Eduardo Bolsonaro mantém plano de disputar vaga de suplente ao Senado após condenação
Ex-deputado afirma que seguirá na chapa de André do Prado; situação eleitoral ainda dependerá de análise da Justiça Eleitoral

FOTO: Reprodução
Resumo
Mesmo após ser condenado pelo Supremo Tribunal Federal (STF) a quatro anos e dois meses de prisão e ficar inelegível por oito anos, Eduardo Bolsonaro afirmou que pretende manter sua pré-candidatura como primeiro suplente ao Senado na chapa liderada por André do Prado (PL), em São Paulo. Especialistas apontam que a situação ainda deverá passar pela análise da Justiça Eleitoral.

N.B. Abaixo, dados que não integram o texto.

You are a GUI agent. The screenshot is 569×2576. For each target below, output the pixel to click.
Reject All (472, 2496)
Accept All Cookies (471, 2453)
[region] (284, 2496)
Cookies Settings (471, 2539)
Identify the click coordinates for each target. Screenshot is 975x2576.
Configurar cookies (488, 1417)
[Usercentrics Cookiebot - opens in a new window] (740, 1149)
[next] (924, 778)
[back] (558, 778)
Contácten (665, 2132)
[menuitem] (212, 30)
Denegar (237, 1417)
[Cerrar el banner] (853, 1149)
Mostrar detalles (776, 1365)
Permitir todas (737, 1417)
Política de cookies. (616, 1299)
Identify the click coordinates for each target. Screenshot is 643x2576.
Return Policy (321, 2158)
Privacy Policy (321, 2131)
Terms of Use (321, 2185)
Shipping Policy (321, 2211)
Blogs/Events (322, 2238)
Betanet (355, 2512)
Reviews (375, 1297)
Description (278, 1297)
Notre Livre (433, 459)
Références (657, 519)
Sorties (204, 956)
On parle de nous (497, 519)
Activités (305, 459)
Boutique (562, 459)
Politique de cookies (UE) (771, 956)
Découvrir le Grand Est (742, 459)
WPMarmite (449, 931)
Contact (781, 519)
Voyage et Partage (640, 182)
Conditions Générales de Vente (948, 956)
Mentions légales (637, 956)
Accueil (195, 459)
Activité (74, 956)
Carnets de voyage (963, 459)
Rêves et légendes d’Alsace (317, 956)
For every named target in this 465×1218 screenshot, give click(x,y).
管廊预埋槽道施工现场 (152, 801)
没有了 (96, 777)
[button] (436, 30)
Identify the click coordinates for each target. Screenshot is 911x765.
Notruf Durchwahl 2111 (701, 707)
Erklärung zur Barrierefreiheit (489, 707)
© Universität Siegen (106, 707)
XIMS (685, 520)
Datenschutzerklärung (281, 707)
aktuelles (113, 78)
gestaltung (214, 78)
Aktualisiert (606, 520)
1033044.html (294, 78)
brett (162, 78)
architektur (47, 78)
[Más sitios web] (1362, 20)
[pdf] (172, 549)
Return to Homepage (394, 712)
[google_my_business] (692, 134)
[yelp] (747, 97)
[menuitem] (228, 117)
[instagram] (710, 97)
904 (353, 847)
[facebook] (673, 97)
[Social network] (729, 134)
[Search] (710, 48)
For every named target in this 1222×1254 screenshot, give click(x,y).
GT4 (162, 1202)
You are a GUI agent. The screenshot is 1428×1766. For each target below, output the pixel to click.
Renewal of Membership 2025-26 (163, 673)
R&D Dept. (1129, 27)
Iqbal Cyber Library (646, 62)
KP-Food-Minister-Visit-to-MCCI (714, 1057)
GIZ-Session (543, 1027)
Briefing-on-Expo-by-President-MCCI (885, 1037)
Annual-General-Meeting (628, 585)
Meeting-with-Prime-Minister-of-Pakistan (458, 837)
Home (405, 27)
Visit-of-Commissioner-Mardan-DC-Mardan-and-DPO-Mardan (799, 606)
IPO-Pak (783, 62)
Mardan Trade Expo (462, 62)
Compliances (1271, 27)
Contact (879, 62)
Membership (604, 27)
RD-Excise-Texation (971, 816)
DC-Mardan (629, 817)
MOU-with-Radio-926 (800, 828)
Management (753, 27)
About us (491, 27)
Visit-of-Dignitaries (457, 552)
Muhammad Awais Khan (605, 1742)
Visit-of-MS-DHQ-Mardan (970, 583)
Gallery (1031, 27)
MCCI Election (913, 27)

Notícias do Brasil – O ex-deputado federal Eduardo Bolsonaro declarou que continuará como pré-candidato à primeira suplência ao Senado na chapa encabeçada por André do Prado (PL), presidente da Assembleia Legislativa de São Paulo.
A manifestação ocorreu após a condenação imposta pela Primeira Turma do Supremo Tribunal Federal (STF), que determinou pena de quatro anos e dois meses de prisão em regime semiaberto, pagamento de multa, perda do cargo de escrivão da Polícia Federal e inelegibilidade por oito anos.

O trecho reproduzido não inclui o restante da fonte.